(Recorded information begins)

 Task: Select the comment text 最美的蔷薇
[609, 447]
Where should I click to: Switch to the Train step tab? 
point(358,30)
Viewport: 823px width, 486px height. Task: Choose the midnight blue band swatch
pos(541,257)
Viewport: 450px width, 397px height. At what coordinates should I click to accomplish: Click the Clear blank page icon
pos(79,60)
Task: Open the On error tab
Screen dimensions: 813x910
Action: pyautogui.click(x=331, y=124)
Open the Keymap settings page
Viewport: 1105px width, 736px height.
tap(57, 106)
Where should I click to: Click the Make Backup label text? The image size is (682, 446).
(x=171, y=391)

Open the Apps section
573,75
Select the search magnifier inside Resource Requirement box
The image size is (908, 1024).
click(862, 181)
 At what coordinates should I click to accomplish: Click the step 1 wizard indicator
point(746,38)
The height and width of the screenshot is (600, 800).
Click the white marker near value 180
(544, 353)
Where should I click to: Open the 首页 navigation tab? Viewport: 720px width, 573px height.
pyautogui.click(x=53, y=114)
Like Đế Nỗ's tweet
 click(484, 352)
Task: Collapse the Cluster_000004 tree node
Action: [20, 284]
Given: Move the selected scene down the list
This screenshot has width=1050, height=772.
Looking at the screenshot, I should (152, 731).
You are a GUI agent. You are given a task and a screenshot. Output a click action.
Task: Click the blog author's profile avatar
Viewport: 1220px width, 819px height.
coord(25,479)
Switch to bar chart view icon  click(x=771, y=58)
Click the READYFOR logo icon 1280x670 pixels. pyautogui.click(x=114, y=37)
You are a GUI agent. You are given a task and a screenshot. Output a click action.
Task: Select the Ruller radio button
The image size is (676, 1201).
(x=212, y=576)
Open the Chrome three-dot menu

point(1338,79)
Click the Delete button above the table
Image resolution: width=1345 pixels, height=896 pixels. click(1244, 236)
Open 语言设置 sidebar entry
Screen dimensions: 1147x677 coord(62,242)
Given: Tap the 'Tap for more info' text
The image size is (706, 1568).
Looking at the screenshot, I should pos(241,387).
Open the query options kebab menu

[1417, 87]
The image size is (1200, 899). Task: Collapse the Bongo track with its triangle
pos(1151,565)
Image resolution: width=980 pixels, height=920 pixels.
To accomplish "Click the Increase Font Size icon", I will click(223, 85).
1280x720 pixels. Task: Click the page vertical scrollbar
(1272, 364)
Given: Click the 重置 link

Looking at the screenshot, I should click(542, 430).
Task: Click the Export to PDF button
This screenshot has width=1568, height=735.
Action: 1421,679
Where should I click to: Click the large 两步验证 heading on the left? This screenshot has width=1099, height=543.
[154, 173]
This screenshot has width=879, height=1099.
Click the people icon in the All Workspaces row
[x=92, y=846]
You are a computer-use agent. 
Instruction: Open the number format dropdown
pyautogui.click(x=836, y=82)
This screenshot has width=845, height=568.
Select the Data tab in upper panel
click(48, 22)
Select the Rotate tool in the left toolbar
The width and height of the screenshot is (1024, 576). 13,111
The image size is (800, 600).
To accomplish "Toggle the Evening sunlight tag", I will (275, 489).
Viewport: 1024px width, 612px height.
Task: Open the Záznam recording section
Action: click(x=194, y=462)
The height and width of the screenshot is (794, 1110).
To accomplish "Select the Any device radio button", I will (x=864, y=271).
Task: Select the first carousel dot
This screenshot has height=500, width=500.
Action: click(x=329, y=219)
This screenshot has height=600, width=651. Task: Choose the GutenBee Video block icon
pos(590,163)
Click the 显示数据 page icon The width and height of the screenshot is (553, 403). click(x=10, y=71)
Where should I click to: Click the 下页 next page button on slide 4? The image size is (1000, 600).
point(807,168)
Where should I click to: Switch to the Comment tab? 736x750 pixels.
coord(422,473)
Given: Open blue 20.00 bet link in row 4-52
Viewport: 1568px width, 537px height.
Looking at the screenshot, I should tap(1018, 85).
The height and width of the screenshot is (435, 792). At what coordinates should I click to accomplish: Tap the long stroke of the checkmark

(Recorded information ends)

**Work order**
Each record above, in full: retype it verbatim.

**Exercise answer**
 Task: Select the comment text 最美的蔷薇
[609, 447]
Where should I click to: Switch to the Train step tab? 
point(358,30)
Viewport: 823px width, 486px height. Task: Choose the midnight blue band swatch
pos(541,257)
Viewport: 450px width, 397px height. At what coordinates should I click to accomplish: Click the Clear blank page icon
pos(79,60)
Task: Open the On error tab
Screen dimensions: 813x910
Action: pyautogui.click(x=331, y=124)
Open the Keymap settings page
Viewport: 1105px width, 736px height.
tap(57, 106)
Where should I click to: Click the Make Backup label text? The image size is (682, 446).
(x=171, y=391)

Open the Apps section
573,75
Select the search magnifier inside Resource Requirement box
The image size is (908, 1024).
click(862, 181)
 At what coordinates should I click to accomplish: Click the step 1 wizard indicator
point(746,38)
The height and width of the screenshot is (600, 800).
Click the white marker near value 180
(544, 353)
Where should I click to: Open the 首页 navigation tab? Viewport: 720px width, 573px height.
pyautogui.click(x=53, y=114)
Like Đế Nỗ's tweet
 click(484, 352)
Task: Collapse the Cluster_000004 tree node
Action: [20, 284]
Given: Move the selected scene down the list
This screenshot has width=1050, height=772.
Looking at the screenshot, I should (152, 731).
You are a GUI agent. You are given a task and a screenshot. Output a click action.
Task: Click the blog author's profile avatar
Viewport: 1220px width, 819px height.
coord(25,479)
Switch to bar chart view icon  click(x=771, y=58)
Click the READYFOR logo icon 1280x670 pixels. pyautogui.click(x=114, y=37)
You are a GUI agent. You are given a task and a screenshot. Output a click action.
Task: Select the Ruller radio button
The image size is (676, 1201).
(x=212, y=576)
Open the Chrome three-dot menu

point(1338,79)
Click the Delete button above the table
Image resolution: width=1345 pixels, height=896 pixels. click(1244, 236)
Open 语言设置 sidebar entry
Screen dimensions: 1147x677 coord(62,242)
Given: Tap the 'Tap for more info' text
The image size is (706, 1568).
Looking at the screenshot, I should pos(241,387).
Open the query options kebab menu

[1417, 87]
The image size is (1200, 899). Task: Collapse the Bongo track with its triangle
pos(1151,565)
Image resolution: width=980 pixels, height=920 pixels.
To accomplish "Click the Increase Font Size icon", I will click(223, 85).
1280x720 pixels. Task: Click the page vertical scrollbar
(1272, 364)
Given: Click the 重置 link

Looking at the screenshot, I should click(542, 430).
Task: Click the Export to PDF button
This screenshot has width=1568, height=735.
Action: 1421,679
Where should I click to: Click the large 两步验证 heading on the left? This screenshot has width=1099, height=543.
[154, 173]
This screenshot has width=879, height=1099.
Click the people icon in the All Workspaces row
[x=92, y=846]
You are a computer-use agent. 
Instruction: Open the number format dropdown
pyautogui.click(x=836, y=82)
This screenshot has width=845, height=568.
Select the Data tab in upper panel
click(48, 22)
Select the Rotate tool in the left toolbar
The width and height of the screenshot is (1024, 576). 13,111
The image size is (800, 600).
To accomplish "Toggle the Evening sunlight tag", I will (275, 489).
Viewport: 1024px width, 612px height.
Task: Open the Záznam recording section
Action: click(x=194, y=462)
The height and width of the screenshot is (794, 1110).
To accomplish "Select the Any device radio button", I will (x=864, y=271).
Task: Select the first carousel dot
This screenshot has height=500, width=500.
Action: click(x=329, y=219)
This screenshot has height=600, width=651. Task: Choose the GutenBee Video block icon
pos(590,163)
Click the 显示数据 page icon The width and height of the screenshot is (553, 403). click(x=10, y=71)
Where should I click to: Click the 下页 next page button on slide 4? The image size is (1000, 600).
point(807,168)
Where should I click to: Switch to the Comment tab? 736x750 pixels.
coord(422,473)
Given: Open blue 20.00 bet link in row 4-52
Viewport: 1568px width, 537px height.
Looking at the screenshot, I should tap(1018, 85).
The height and width of the screenshot is (435, 792). At what coordinates should I click to accomplish: Tap the long stroke of the checkmark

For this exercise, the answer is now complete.